Hey Merrix, I was reading at page 35 of your journal that at 5 months after the surgery you weren't able to get more than 30 pumps in it. Today they are way more, but if you pump only 30 where do you get at? Like at 50% inflation or so?
Cuold it be that the reason of why they increased so much its because you always pushed them to the limit?
My Journal
Re: My Journal
Hard flaccid syndrome since 2019. Trying to get better with conservative treatments but an implant is on my radar
Re: My Journal
cbinspok wrote:Thanks Merrix
Always enjoy your thoughts and style, a Q for you…

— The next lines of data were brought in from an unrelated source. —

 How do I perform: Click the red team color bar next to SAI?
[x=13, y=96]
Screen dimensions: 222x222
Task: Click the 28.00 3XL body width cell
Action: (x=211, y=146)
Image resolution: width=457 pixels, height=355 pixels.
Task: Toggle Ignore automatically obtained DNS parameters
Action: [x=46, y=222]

What are your thoughts on renewing the implant when it eventually petters out (pon intended).
Tx Cb
My thoughts on renewing it...
Not much to think about. When it happens I'll have to get it replaced. It's been six years now, and still works great. Actually, it works better the longer time goes.
The only thing I've noticed is that it makes a bit more sound/noise when inflating now than it did in the beginning. Not sure if that's a bad sign, but I heard from Eid that it is normal.
So I hope it will last a few more years, but also realize that at six years, anything can happen. My time can come tonight.
I will definitely go to Eid if possible. I will have to pay everything myself, but I can and I will. Only issue would be Covid and how that impacts the possibilities to go have surgery abroad.
I will choose a Titan again. I am sure I would be happy with the other brand as well, but now I've had the Titan for six years and gotten used to its pros and cons.
I would probably get a smaller flaccid with an LGX, but I don't care the least. I like my flaccid. Now I am used to it, and I wouldn't want it any smaller. The hardness/softness of the flaccid is no issue as well. I am perfectly fine with it. I guess that when I put a new one in, it won't be as pliable as my six years old one, but I also know that over time it will soften.
Then it is the hardness. There are plenty of people around here who says that their LGX is harder than they need. That they don't even pump it fully because it gets too hard then. Everyone is different. But if we assume that what all doctors say is true - Titan is harder when hard and AMS is softer when soft - then I definitely don't want to change. I often pump my Titan till the absolute maximum. Meaning 60-70 pumps, the last 30 with two hands and all the force I can generate. Squeeze that bulb till my face gets blue. Meaning that I would not get that hardness with an LGX. And I would miss that. Different people, different preference. That's me.
So that's my thoughts.
When it happens, it happens. Go to Eid, get another Titan.
43 yo, ED forever from VL
Fit and active
Implanted December 2015
Titan XL 24 cm, no RTEs
Dr. Eid
Activated day 13
Sex after 3 weeks
Gained length and girth
So far It works perfectly
Only one advice: Find a world class surgeon
Fit and active
Implanted December 2015
Titan XL 24 cm, no RTEs
Dr. Eid
Activated day 13
Sex after 3 weeks
Gained length and girth
So far It works perfectly
Only one advice: Find a world class surgeon
Re: My Journal
Thisworld wrote:Hey Merrix, I was reading at page 35 of your journal that at 5 months after the surgery you weren't able to get more than 30 pumps in it. Today they are way more, but if you pump only 30 where do you get at? Like at 50% inflation or so?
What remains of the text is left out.